Anyone remember the Double Parry? Inward parry with the right hand, outward with the left. Chatting with Mr. P. one evening about the opening movement of a technique that included the double parry, the topic strayed to "sophisticating" basics, and "complex vs. complicated basics". Simply put, having the same move do more than one thing. He demo'd the double parry as is, slapping off the punch. Then demo'd having the Inward Parry become an Inward Hooking Parry/Grab, which held the caught punch in place and hyperextended the arm by yanking on it, before the Outward parry forearm came up hard as a strike behind the elbow, ideally for a break. The next permutation had the left hand becoming an uppercut finger spear to the eyes, converting into an outward slicing movement, palm down. The next one hit with the uppercut finger spear motion, while ALSO hitting the back of the elbow. Then, discussing point of origin to point of contact, he rotated his palm downward again, but in the action of dropping a palm-heel onto the humerus of the extended arm. There was more, but I don't wanna bore any readers.

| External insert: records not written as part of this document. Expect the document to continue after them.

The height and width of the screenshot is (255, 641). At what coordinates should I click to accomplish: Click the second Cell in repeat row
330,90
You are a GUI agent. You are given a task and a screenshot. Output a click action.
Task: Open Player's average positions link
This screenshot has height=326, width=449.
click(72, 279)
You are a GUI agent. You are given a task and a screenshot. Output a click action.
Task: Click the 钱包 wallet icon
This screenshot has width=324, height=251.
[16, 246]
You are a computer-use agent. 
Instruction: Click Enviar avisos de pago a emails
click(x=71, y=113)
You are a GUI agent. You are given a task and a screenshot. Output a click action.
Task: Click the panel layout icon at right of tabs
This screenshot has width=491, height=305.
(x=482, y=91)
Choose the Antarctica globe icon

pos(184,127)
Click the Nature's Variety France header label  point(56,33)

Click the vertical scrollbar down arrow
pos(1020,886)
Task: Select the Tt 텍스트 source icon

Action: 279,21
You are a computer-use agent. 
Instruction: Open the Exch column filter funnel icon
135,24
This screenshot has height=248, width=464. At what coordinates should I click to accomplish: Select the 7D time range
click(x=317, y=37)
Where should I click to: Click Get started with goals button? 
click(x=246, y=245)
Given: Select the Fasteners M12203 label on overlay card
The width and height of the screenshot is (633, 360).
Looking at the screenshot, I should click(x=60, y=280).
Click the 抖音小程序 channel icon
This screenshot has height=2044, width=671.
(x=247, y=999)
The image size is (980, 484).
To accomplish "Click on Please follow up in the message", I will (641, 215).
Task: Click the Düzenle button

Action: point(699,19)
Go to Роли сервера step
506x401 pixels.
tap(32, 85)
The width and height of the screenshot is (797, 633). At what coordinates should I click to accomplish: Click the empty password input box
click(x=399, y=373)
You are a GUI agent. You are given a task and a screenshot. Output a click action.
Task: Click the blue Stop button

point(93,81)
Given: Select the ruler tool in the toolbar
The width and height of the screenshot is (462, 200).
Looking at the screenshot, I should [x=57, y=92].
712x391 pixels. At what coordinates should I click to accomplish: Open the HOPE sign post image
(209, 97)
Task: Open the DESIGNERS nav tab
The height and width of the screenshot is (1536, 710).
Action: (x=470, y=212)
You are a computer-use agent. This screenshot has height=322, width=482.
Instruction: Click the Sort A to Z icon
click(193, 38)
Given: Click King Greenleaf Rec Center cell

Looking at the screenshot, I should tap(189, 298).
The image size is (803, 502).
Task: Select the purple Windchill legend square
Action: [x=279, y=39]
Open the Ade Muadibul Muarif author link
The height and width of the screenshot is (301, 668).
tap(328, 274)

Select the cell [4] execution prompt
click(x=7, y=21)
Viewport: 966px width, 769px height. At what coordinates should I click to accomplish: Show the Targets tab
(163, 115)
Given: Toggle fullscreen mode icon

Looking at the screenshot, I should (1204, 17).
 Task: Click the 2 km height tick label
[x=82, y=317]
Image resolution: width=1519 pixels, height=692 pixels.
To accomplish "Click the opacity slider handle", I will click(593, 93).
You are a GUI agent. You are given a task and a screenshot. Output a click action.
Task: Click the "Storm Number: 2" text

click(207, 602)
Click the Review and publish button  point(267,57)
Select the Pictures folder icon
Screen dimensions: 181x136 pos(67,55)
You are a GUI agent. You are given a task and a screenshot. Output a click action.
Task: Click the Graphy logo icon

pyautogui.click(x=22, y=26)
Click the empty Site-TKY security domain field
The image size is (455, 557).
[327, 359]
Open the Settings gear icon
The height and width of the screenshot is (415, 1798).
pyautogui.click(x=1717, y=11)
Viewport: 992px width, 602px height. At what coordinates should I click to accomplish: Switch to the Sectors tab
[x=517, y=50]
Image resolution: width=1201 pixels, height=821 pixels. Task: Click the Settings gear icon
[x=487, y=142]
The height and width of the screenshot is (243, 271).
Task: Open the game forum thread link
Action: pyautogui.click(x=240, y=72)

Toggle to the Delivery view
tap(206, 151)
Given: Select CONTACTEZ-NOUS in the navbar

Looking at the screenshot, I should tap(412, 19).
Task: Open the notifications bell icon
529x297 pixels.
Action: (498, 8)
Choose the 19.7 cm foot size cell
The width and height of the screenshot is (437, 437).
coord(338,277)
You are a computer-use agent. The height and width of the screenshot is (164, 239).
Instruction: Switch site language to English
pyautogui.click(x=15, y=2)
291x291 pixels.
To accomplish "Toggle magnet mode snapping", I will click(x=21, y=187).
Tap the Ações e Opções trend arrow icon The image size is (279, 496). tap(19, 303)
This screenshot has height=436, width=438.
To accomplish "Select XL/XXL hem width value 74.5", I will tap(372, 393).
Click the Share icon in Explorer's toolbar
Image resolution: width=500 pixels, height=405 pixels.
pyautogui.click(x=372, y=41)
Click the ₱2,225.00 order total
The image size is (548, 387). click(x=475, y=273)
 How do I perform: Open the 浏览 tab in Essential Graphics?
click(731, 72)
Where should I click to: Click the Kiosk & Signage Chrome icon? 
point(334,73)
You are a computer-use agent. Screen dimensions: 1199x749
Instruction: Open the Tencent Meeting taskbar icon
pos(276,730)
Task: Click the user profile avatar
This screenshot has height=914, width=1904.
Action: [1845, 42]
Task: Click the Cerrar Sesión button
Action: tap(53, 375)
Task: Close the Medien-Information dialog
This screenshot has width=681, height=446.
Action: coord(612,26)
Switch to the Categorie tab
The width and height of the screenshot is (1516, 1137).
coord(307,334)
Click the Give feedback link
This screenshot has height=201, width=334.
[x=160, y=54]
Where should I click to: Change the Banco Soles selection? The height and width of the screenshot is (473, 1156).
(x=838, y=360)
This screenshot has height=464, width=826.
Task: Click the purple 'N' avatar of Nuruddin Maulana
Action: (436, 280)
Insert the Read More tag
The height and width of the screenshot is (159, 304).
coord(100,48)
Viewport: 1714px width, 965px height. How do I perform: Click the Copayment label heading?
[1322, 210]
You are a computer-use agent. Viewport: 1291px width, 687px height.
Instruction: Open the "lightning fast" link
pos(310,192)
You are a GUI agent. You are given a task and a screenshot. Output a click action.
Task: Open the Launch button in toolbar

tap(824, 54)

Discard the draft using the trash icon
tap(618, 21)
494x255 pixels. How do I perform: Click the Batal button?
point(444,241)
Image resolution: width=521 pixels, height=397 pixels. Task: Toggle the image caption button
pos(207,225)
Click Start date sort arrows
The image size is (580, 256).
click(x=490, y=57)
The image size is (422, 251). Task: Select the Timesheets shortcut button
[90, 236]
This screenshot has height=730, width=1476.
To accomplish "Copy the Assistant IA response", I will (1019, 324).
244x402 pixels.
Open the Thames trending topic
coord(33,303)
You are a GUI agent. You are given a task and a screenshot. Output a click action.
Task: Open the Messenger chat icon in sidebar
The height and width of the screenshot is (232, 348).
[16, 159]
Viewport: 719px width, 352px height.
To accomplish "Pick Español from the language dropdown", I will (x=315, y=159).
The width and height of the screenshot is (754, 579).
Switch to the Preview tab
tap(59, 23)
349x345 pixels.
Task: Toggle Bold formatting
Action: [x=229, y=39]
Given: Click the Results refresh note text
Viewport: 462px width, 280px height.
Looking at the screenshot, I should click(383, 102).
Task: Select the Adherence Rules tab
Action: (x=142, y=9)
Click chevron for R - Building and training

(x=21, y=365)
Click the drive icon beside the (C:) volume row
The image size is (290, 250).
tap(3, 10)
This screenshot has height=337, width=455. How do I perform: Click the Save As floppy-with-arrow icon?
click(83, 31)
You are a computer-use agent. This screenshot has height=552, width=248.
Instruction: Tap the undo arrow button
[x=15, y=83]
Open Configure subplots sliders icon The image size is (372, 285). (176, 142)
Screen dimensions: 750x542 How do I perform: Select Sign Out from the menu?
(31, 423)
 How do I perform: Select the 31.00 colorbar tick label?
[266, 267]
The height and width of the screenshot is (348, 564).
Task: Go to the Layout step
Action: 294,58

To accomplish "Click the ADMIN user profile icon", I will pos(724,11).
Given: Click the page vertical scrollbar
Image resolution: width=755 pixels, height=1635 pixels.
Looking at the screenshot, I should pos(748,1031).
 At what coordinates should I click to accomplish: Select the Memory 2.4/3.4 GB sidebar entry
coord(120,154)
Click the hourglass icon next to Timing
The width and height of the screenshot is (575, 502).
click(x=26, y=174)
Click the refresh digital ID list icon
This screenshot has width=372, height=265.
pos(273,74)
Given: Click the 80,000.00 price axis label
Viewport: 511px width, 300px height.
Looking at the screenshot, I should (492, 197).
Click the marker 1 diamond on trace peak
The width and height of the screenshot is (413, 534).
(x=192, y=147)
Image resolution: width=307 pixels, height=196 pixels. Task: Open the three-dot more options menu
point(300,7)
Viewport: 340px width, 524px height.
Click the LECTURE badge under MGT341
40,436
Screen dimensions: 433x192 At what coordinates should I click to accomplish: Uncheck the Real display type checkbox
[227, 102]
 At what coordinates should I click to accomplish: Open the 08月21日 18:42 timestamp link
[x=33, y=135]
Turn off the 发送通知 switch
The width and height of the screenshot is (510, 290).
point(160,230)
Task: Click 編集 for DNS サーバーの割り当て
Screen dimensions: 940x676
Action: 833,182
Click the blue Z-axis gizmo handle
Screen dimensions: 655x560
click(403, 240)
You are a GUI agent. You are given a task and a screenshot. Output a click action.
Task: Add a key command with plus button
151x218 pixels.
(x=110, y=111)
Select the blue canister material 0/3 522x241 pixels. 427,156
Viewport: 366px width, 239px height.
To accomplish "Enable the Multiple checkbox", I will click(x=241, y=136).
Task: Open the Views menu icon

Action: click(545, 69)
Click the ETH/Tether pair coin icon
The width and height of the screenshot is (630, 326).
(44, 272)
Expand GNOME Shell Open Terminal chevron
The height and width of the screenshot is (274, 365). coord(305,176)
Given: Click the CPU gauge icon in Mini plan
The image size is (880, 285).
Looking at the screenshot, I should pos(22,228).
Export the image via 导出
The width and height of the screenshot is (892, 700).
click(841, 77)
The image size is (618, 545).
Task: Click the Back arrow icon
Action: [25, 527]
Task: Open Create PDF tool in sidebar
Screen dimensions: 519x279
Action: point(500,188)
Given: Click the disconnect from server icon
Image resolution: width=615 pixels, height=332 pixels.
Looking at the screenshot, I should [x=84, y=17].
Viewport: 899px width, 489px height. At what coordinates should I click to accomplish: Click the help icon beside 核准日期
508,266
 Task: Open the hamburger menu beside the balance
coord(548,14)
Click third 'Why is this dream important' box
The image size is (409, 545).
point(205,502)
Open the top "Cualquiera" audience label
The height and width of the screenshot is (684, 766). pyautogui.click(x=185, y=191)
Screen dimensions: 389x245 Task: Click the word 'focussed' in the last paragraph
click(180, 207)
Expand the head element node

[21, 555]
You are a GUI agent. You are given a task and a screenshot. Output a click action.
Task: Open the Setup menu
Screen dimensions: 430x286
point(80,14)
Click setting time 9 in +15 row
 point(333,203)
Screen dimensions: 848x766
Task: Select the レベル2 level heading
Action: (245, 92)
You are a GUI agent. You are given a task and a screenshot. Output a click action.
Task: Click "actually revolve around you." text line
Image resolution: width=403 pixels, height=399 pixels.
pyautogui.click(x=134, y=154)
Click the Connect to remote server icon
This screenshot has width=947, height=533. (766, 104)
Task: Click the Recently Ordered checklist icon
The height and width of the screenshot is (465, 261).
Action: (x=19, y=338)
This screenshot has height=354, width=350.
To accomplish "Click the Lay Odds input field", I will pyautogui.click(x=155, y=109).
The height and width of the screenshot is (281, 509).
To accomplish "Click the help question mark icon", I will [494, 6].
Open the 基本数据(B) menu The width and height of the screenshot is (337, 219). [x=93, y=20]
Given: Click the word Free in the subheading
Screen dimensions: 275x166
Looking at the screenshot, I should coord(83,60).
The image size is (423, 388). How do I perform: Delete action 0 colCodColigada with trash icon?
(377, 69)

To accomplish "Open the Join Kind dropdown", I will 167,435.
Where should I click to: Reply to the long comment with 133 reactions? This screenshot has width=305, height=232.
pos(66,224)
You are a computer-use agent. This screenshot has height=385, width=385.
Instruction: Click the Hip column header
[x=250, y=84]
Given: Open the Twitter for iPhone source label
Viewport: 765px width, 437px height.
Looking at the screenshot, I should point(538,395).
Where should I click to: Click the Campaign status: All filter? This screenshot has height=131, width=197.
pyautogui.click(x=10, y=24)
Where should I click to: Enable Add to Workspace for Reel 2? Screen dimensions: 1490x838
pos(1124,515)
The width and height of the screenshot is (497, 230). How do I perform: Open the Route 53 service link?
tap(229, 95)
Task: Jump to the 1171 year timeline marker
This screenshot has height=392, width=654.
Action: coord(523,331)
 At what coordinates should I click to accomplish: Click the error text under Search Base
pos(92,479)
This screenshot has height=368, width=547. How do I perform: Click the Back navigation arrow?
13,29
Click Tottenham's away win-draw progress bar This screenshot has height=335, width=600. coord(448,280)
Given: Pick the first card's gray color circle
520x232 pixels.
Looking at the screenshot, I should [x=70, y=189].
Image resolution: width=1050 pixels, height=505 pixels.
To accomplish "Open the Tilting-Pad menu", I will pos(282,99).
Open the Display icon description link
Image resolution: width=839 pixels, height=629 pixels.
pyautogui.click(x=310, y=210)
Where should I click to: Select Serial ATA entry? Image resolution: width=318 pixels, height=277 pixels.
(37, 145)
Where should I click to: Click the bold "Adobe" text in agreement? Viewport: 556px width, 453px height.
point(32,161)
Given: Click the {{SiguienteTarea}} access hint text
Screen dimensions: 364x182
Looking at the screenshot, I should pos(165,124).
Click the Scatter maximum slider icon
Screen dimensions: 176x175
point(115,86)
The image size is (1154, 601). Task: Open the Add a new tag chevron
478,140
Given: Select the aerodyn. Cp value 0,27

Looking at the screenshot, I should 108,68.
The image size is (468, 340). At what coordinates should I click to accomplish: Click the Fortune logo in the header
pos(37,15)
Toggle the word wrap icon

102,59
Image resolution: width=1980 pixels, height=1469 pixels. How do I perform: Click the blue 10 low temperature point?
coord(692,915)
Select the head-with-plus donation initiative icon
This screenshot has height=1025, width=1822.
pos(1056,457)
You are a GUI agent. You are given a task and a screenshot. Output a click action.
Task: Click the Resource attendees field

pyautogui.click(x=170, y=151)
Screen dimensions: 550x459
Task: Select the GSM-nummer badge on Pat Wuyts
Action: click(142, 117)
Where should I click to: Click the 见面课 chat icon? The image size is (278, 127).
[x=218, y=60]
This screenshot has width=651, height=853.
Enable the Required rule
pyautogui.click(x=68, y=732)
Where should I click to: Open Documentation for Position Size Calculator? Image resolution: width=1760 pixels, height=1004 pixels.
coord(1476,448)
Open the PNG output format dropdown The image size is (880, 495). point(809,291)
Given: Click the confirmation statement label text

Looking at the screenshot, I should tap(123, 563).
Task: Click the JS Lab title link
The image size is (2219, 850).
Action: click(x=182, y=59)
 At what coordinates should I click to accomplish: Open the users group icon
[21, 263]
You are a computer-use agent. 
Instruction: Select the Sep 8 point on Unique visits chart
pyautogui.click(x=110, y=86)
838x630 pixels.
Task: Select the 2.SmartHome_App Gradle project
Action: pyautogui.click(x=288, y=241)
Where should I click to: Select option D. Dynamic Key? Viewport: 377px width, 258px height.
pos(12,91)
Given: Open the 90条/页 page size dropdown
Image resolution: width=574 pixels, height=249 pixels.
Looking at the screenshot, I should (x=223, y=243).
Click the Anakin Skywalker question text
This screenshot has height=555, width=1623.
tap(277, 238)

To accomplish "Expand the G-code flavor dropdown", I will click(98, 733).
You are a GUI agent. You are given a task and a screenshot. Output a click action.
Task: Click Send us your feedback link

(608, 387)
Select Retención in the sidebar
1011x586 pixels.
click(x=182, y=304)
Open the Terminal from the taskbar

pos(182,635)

Anyway, each move of the technique was demonstrated both as a part of the flow of the technique, and as a thing all on its own, as a jumping off point into isolations of that basic that demonstrated multiple purposes for a single motion. Sped up, the moves looked just like the simple, early, embryonic version of the technique... if you hadn't just been walked through the twicksy multiple apps, you would not have had the eye to see them as they went by in the final demo's product. What DID give it away was the change in sound... instead of "BAP-BAP-BAP", you would hear, "Be-bo-BAP-bada-BAP-be-buh-BAP", like small drum rolls hidden inside the major rhythm of the standard technique.

This became, for me, the pan-ultimate expression of Advanced American Kenpo Concepts. The little inserts and complex/sophisticated re-interpretations of movements that turned a 5 shot technique into a symphony of more than a dozen injury-causing movements, but taking no less time. As time has gone by, I STILL hold that as the ultimate expression of kenpo.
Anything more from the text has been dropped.